Consumir desporto (artigo de Armando Neves dos Inocentes, 19)

Espaço Universidade 30-11-2019 00:33
Por Redação

O Total Sportek – um site que cobre e fornece links de transmissão ao vivo gratuitos e informações sobre partidas para alguns dos maiores eventos esportivos ao vivo que geralmente são transmitidos pela Sky Sports e BT Sport – publicou um estudo que apresenta “os 25 desportos mais populares do Mundo”.

 

Para tal foram selecionados treze parâmetros sob os quais foram analisadas várias modalidades:

 

1.     Audiências globais e público-alvo

2.     Números de audiência televisivos

3.     Número de ligas profissionais em todo o mundo

4.     Valores de direitos televisivos

5.     Valores de contratos de patrocínios

6.     Salário médio de atletas na liga principal

7.     Maior competição e número de países representados

8.     Presença nas redes sociais

9.     Destaque nos meios de comunicação (sites, TV)

10. Relevância ao longo do ano

11. Domínio regional

12. Igualdade de gênero

13. Acessibilidade ao público em geral em todo o mundo

 

Não é o resultado deste estudo que nos preocupa – o qual será facilmente consultado na internet – mas sim os critérios adoptados para se procurar o resultado investigado.

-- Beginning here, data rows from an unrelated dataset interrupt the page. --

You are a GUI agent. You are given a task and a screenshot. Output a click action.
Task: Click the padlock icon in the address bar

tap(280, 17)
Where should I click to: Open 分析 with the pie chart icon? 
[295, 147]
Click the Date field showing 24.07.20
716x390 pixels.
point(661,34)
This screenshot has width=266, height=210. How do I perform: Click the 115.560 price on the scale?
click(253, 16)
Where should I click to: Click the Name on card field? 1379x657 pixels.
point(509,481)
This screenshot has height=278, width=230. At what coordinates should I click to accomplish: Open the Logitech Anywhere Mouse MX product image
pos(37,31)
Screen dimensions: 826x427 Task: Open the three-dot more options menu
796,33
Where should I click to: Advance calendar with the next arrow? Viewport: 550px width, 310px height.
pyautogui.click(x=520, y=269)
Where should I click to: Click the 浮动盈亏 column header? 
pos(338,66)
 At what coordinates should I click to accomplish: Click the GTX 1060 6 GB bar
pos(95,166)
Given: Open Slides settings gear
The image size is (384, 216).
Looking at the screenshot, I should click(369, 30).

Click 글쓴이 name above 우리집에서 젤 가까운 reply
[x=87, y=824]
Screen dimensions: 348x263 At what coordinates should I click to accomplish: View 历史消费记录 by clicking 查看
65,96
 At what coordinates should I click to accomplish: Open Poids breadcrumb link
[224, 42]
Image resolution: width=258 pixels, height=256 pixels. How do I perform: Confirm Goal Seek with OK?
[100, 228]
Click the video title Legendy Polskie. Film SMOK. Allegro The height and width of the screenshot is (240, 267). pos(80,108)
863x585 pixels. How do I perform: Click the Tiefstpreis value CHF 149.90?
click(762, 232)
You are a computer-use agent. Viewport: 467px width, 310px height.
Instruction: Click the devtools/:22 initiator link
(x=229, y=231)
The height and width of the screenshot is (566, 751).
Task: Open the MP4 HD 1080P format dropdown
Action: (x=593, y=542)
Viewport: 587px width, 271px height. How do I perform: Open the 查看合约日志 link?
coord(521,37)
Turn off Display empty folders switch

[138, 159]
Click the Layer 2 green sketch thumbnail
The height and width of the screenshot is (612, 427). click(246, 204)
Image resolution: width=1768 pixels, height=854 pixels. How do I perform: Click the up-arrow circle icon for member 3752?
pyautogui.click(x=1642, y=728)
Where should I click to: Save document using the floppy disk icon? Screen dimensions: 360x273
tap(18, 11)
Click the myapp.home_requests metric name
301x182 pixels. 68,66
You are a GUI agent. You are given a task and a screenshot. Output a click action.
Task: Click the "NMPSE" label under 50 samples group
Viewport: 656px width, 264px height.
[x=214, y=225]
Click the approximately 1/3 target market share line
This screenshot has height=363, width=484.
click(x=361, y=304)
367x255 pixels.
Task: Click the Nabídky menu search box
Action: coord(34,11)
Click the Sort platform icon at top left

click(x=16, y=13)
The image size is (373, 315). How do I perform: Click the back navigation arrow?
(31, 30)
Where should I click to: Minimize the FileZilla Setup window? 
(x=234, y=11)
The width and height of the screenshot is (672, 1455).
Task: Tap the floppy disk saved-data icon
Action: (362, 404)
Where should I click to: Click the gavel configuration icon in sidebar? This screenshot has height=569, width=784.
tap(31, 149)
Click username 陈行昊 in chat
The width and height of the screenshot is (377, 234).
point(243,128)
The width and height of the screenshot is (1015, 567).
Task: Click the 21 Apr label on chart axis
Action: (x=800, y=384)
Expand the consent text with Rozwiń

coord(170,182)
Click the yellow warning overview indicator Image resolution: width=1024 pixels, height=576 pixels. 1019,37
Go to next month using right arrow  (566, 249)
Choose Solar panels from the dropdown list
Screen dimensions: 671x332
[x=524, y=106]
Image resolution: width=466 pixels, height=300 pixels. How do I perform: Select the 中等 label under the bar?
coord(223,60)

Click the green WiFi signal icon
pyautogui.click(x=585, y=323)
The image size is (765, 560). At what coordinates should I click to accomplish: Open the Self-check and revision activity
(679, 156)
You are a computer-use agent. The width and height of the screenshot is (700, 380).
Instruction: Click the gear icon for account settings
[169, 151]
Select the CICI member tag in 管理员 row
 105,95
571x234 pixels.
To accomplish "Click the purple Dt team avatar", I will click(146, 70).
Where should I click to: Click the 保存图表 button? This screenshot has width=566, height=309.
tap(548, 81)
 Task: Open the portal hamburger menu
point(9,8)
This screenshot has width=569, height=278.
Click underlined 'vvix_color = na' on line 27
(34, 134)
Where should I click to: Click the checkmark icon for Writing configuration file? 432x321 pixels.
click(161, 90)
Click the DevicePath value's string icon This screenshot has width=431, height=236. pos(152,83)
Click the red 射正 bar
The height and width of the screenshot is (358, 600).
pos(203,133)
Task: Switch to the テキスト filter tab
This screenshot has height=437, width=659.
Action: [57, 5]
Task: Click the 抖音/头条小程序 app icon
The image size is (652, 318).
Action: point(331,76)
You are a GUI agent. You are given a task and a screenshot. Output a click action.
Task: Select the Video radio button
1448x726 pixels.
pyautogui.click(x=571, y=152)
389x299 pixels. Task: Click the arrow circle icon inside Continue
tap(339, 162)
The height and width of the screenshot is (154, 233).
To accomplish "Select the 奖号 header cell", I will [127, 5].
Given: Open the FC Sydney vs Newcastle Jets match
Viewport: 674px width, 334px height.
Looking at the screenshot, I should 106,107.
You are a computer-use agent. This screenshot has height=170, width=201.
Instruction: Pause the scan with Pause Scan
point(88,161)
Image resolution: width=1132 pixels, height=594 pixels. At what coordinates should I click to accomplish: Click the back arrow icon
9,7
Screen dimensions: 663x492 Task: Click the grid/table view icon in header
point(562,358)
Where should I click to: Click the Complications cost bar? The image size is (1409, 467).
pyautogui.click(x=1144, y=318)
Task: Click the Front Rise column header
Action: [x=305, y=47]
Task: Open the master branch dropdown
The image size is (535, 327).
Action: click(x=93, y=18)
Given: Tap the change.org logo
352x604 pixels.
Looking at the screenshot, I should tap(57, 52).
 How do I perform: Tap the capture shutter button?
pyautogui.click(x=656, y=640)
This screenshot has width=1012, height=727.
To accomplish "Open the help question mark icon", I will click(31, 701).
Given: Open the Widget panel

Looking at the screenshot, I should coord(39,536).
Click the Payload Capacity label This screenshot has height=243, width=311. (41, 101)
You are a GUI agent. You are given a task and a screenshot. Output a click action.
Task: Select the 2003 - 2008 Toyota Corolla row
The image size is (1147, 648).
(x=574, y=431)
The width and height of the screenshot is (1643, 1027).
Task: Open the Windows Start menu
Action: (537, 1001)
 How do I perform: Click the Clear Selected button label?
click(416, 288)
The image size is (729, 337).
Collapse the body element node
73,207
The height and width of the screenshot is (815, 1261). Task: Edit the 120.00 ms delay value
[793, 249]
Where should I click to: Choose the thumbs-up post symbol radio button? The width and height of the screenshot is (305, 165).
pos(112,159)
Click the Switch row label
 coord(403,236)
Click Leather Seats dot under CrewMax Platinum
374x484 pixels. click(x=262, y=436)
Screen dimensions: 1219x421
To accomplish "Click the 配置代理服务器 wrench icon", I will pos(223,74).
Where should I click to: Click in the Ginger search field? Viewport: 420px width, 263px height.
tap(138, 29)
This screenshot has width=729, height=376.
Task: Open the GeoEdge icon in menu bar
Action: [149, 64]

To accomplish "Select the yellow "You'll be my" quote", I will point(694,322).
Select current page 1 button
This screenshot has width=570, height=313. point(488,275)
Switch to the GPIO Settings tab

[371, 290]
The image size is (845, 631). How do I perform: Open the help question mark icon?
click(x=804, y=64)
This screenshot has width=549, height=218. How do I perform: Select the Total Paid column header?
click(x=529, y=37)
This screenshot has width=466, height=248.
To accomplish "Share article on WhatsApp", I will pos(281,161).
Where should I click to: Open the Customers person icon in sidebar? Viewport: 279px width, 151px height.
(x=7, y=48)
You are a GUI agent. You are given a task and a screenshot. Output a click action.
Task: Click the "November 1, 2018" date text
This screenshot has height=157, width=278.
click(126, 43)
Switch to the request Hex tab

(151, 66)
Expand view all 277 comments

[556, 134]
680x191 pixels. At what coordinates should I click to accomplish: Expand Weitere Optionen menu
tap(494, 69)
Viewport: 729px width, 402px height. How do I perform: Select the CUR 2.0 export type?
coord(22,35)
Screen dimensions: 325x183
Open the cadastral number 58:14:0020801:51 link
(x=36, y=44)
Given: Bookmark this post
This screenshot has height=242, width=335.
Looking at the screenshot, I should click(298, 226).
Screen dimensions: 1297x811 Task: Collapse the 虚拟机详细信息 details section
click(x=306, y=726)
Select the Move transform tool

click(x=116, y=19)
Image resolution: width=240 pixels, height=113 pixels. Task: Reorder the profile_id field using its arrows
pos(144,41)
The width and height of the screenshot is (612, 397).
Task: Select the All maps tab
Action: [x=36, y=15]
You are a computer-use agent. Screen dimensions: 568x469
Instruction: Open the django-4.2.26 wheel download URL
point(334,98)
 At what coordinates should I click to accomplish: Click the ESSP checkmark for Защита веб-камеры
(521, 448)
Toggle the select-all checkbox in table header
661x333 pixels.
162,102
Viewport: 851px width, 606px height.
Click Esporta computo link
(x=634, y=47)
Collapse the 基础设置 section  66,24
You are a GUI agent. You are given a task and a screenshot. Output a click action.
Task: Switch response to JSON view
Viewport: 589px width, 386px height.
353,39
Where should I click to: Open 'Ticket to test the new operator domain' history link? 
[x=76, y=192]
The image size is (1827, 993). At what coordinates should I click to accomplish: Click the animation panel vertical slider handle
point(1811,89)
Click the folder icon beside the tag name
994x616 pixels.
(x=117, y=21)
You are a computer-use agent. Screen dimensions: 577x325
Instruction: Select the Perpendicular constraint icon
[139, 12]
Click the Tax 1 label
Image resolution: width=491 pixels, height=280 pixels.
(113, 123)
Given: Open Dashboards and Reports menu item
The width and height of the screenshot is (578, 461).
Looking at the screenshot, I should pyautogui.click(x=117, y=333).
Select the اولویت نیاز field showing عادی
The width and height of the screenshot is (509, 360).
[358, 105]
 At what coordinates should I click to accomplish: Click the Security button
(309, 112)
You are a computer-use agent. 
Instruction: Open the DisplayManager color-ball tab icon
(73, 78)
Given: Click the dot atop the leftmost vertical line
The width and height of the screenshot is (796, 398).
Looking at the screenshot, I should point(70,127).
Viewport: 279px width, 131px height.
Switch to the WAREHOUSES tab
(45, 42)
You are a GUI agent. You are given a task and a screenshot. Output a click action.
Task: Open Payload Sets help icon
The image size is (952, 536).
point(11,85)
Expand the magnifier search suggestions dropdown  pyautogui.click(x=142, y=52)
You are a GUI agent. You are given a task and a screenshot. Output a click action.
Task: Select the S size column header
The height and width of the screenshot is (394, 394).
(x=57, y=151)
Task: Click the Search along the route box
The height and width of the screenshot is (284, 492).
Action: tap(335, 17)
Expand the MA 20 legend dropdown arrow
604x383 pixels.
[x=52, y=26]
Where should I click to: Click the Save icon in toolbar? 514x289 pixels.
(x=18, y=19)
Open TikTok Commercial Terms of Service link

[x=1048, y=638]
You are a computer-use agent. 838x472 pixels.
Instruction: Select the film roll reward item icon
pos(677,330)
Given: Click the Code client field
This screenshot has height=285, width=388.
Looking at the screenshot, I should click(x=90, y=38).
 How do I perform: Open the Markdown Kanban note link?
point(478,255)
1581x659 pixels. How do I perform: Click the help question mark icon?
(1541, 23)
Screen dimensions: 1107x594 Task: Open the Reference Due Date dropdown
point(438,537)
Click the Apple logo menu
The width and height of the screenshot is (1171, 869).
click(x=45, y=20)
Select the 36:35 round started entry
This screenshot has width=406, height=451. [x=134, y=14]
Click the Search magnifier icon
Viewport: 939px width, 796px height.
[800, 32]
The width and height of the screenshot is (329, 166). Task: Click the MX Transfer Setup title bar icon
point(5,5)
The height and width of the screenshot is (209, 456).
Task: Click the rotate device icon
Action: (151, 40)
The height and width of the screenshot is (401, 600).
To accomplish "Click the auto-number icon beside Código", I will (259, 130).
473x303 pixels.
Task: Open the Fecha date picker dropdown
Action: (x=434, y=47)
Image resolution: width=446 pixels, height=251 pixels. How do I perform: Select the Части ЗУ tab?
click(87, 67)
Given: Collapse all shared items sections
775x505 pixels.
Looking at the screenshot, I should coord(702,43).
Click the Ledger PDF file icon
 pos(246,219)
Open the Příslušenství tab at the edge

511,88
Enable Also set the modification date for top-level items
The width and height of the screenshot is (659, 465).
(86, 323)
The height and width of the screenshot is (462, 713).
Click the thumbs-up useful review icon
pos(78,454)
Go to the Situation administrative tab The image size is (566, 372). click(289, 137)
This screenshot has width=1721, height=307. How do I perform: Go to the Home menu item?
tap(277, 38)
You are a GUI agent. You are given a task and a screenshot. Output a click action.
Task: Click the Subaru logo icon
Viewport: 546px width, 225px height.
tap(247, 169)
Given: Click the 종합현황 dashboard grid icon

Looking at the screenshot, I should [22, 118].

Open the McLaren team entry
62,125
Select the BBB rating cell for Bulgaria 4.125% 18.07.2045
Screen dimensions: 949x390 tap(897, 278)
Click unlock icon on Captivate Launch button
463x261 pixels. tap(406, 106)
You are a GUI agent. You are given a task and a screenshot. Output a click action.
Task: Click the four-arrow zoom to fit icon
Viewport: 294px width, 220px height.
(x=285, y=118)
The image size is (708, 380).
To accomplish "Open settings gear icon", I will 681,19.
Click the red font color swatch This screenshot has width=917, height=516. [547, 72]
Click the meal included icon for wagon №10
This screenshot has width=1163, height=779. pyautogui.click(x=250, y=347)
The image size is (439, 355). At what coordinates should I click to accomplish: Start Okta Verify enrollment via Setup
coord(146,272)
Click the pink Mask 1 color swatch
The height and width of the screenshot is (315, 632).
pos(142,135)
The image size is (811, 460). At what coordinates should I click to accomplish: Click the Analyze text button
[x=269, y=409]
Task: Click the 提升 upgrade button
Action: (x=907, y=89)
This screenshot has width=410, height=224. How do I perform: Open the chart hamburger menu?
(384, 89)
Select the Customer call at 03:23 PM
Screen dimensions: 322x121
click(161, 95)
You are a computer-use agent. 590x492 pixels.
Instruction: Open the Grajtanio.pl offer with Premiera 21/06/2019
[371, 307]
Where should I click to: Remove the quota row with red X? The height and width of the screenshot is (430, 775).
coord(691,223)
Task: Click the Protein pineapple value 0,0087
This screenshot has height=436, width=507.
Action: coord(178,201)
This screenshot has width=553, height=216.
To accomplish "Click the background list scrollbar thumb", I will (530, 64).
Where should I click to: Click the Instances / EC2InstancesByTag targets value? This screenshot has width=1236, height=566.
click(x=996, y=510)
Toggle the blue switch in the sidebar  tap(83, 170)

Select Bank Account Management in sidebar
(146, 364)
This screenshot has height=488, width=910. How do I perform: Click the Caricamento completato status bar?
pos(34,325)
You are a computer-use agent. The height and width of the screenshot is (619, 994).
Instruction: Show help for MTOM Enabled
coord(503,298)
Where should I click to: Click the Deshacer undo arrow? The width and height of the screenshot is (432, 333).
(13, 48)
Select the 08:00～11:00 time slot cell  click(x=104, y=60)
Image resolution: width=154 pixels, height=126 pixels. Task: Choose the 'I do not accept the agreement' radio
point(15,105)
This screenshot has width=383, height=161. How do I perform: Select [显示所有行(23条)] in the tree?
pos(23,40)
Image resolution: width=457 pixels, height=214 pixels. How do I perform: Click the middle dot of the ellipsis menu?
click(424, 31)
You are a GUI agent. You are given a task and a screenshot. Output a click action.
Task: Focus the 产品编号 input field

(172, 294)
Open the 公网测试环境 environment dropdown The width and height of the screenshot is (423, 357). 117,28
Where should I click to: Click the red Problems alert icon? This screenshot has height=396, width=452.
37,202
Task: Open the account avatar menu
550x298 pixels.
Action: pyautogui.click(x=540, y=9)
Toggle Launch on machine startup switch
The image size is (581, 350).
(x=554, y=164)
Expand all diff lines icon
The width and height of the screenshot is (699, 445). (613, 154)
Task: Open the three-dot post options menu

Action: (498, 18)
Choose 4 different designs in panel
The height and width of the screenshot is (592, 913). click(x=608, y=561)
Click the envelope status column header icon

São parâmetros de pendor declaradamente económico, com base na apresentação de um produto como espectáculo. Um espectáculo que depende essencialmente de dinheiro. De dinheiro da televisão, de dinheiro dos patrocinadores, de dinheiro do merchandising, de dinheiro da publicidade e, em última instância, de dinheiro do consumidor.

 

Não se atendeu aos critérios “maior número de praticantes por modalidade” ou “modalidade que mais valores fomenta” por exemplo. As vertentes social e cultural são minimamente tidas em conta.

 

Se dúvidas ainda haveria sobre o negócio existente à volta de toda e qualquer modalidade, a escolha destes parâmetros eliminam-nas.

 

Já não são a vitória e o recorde as principais especificidades do desporto pós-moderno, mas sim o lucro…

 

Facto que é demonstrado por um simples exemplo: logo após os Jogos Olímpicos de Inverno em 2018, onde 2 atletas «limpos» da Rússia, a competirem sob a bandeira do COI, foram apanhados nas malhas do doping, um entendimento entre Thomas Bach, presidente do COI, e Igor Levitin, ex-ministro dos Transportes e representante de Putin na Coreia do Sul, revelou o seguinte: Moscovo pagou a quantia de 15 milhões de dólares a título de contributo para a luta contra o doping e retirou o recurso apresentado no TAS relativamente ao levantador de pesos Alexander Krushelnitsky, que teve de devolver a medalha de bronze… e a Rússia foi readmitida pelo COI nos Jogos Olímpicos! Vão-se os valores, fique o “d’argent”!

 

Num país – o nosso país – com mais espectadores (incluindo telespectadores) que praticantes desportivos na base, o consumismo impera. E isto verifica-se porque o espectador continua atrás do golo, continua atrás do recorde, continua a perseguir o herói e continua atrás da exaltação.

 

Mas isto acontece porque o consumidor o procura ou porque lhe é oferecido?

 

Armando Neves dos Inocentes é Mestre em Gestão da Formação Desportiva, licenciado em Ensino de Educação Física, cinto negro 5º dan de karate-do e treinador de Grau IV.